Alternative splicing increases the diversity of proteins encoded by the genome. Although critical for development and to enable tissue- and cell-specific regulation and function, this process can also be pathological and contribute to disease as illustrated by a pair of papers on alternative splicing in cancer. The enzyme ketohexokinase (KHK, also known as fructokinase) metabolizes fructose, and the KHK-C splice variant is predominantly present in the liver and exhibits greater activity toward fructose than does the KHK-A variant, which is present in many tissues but has poor activity toward fructose. Li et al. found that fructose metabolism in hepatocellular carcinoma cell lines was less than that of cultured hepatocytes and that, rather than KHK-C present in the normal hepatocytes, the hepatocellular carcinoma cells had KHK-A. The splicing regulatory proteins HnRNPH1 and HnRNPH2 interacted with nucleotide sequences spanning the boundaries of spliced KHK exon, and knockdown of these RNA-binding proteins switched the isoform present in the hepatocellular carcinoma cells from KHK-A to KHK-C. Comparison of the proteins that immunoprecipitated with KHK-A and KHK-C revealed a specific interaction, which was confirmed as direct in various assays, between KHK-A and the enzyme PRPS1, which is the form of phosphoribosyl pyrophosphate synthetase that exhibits feedback inhibition and is involved in nucleotide biosynthesis. In vitro kinase assays demonstrated that KHK-A phosphorylated PRPS1 and that this phosphorylation blocked the interaction of PRPS1 with the feedback allosteric inhibitor ADP. Thus, this switch in KHK splicing in the hepatocellular carcinoma cells reduced fructose metabolism but enhanced nucleotide synthesis, which would enable proliferation. Disrupting this pathway with targeted knockdown reduced hepatocellular tumor growth of the injected cells in mice, and survival of human hepatocellular carcinoma patients negatively correlated with increased abundance of HnRNPH1 or HnRNPH2 and KHK-A and increased PRPS1 phosphorylation.

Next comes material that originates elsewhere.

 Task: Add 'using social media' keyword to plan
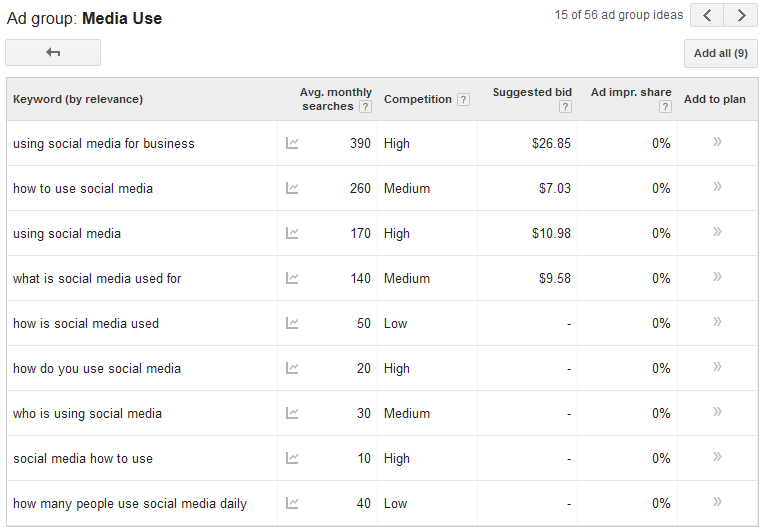coord(717,232)
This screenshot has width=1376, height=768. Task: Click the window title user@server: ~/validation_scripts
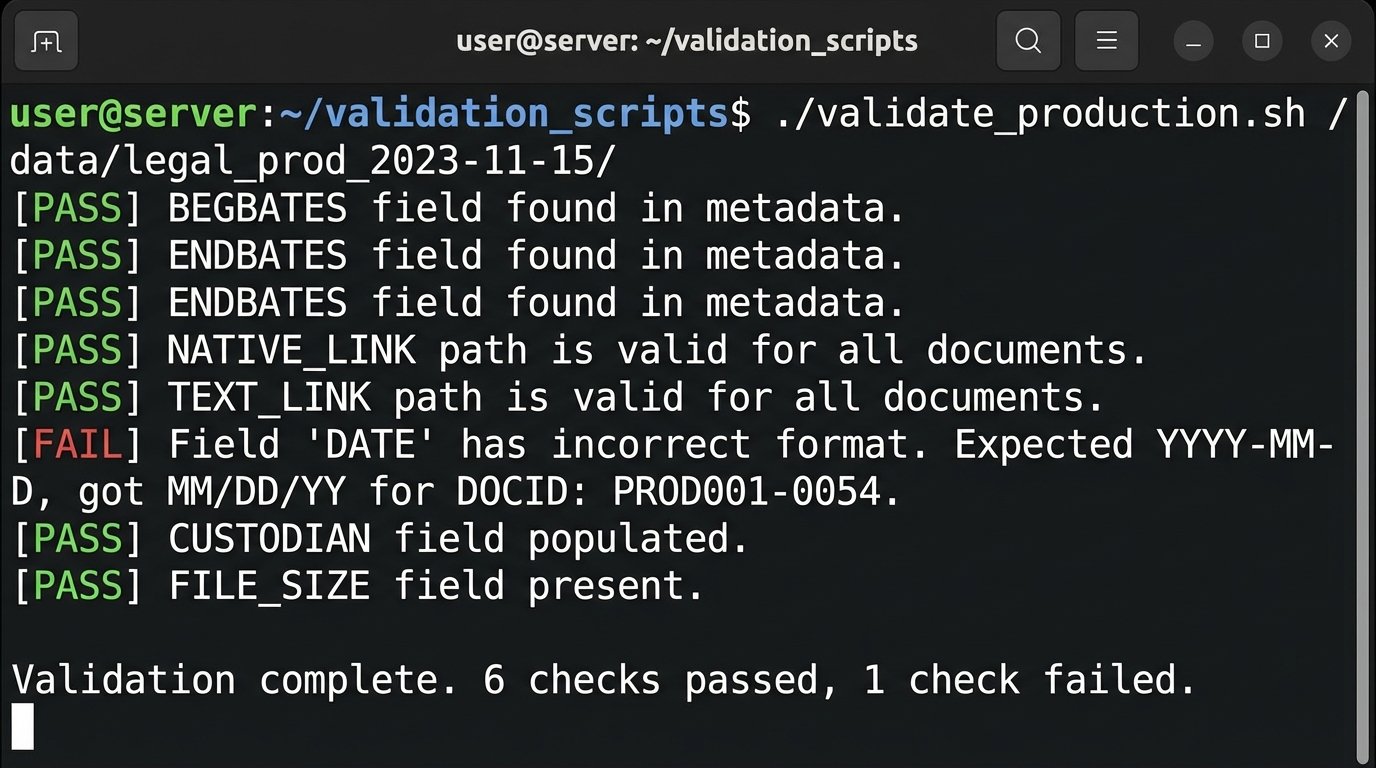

A different aspect of cancer is the ability to metastasize. MENA is an actin-regulatory protein and in vivo, but not in culture, tumor cells exhibit a switch such that the alternative splice variant MENAINV is produced. Oudin et al. found that cultured breast cancer cells engineered to express MENAINV gained the ability to migrate toward a fibronectin gradient. Intravital imaging of these cells when implanted in mice with or without a fibronectin source showed that the MENAINV-positive cells were more motile than the MENA-positive cells and that only the MENAINV-positive cells moved toward the fibronectin source. In mouse and patient tumor samples, the abundance of MENAINV correlated with reorganization of collagen in the extracellular matrix. In culture, the ability of MENAINV-positive cells to migrate on a high fibronectin gradient required the ability of fibronectin to form fibrils. Analysis of breast cancer patient data showed that the abundance of both MENA and MENAINV correlated with the amount of integrin with the α5 subunit and the amount of fibronectin and that poor outcome and relapse correlated with the abundance of MENAINV. Thus, altered alternative splicing of MENA promotes the production of an extracellular matrix–reorganizing event that enhances metastasis.

Science Signaling is interested in both the mechanisms that regulate alternative splicing and how alternative splicing influences cellular behavior. This pair of studies is an example of both sides of that research coin.

X. Li, X. Qian, L.-X. Peng, Y. Jiang, D. H. Hawke, Y. Zheng, Y. Xia, J.-H. Lee, G. Cote, H. Wang, L. Wang, C.-N. Qian, Z. Lu, A splicing switch from ketohexokinase-C to ketohexokinase-A drives hepatocellular carcinoma formation. Nat. Cell. Biol. 18, 561–571 (2016). [PubMed]

M. J. Oudin, O. Jonas, T. Kosciuk, L. C. Broye, B. C. Guido, J. Wyckoff, D. Riquelme, J. M. Lamar, S. B. Asokan, C. Whittaker, D. Ma, R. Langer, M. J. Cima, K. B. Wisinski, R. O. Hynes, D. A. Lauffenburger, P. J. Keely, J. E. Bear, F. B. Gertler, Tumor cell–driven extracellular matrix remodeling drives haptotaxis during metastatic progression. Cancer Discov. 6, 516–531 (2016). [PubMed]